I do like reading them though, all the Rich Dad Poor Dad and Anthony Robbins stuff. It’s usually pretty self-evident: save money, work hard, seek failure to grow etc. But I enjoy the positivity and there’s something about reading a message, no matter how obvious, which seems to make it sink in.
The Slight Edge: Little And Often
The Slight Edge has a simple message: small things done consistently lead to success. Olson talks about reading ten pages of a good book every day or doing a few minutes of exercise. He uses the example of compound interest: exponential growth may be frustratingly slow at first, but it soon yields enormous reults.
The style is very cheesy self-help, but on some level it’s definitely helped me take action. Until a few months ago, I don’t think I’d ever gone running more than three or four times in any week. Since reading this book I’ve run every day for the last ten days.
The message is so simple, so clear and so blatant that you can’t ignore it: do the right stuff regularly and succeed, or do the wrong stuff and fail.

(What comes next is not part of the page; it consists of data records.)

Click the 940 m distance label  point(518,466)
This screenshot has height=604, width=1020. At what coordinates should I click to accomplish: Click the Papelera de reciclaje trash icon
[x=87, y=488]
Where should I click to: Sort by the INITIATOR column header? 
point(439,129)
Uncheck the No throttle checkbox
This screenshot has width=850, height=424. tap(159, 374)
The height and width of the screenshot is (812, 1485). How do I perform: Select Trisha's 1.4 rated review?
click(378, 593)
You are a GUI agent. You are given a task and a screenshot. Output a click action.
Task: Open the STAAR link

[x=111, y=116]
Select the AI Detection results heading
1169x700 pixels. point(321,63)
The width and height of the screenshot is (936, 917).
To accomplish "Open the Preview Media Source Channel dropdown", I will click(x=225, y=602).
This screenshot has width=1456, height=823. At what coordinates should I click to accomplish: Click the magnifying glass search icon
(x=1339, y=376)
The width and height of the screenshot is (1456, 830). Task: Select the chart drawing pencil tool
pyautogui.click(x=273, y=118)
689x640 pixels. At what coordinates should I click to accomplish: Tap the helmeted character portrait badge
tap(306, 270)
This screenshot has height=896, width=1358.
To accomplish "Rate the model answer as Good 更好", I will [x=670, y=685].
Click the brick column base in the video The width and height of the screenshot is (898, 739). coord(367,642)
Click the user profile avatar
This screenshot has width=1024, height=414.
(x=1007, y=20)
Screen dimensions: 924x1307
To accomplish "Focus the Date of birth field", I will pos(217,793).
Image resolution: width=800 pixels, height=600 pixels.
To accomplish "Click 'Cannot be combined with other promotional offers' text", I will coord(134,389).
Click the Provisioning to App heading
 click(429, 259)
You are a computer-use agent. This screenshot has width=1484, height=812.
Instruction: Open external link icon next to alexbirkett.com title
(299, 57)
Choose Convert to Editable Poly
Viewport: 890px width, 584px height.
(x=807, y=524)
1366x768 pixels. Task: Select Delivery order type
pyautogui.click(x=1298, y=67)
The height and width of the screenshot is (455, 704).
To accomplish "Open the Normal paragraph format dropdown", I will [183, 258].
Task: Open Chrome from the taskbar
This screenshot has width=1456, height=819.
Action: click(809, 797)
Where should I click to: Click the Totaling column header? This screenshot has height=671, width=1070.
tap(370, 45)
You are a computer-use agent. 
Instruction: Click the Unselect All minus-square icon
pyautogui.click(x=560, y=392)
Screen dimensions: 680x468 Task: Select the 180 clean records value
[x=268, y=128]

The Slight Edge and Approaching Women
It isn’t difficult to link this to meeting women. If you go and say hello to one woman a day – every day – you’ll introduce yourself to 365 women this year. One date per twenty approaches is a decent estimate; if you approach one girl every day, that’s fifteen or twenty dates a year – from something that costs you a couple of minutes!
You don’t need a degree in Computer Science to realise how many dates you could go on if you approach two or three women a day.
Olson hypothesises than most people fail by not taking action, not because there’s anything wrong with them. His book is also full of ways of promoting the Slight Edge, and has some good arguments about how employ it, although it’s mainly motivational. Highly recommended.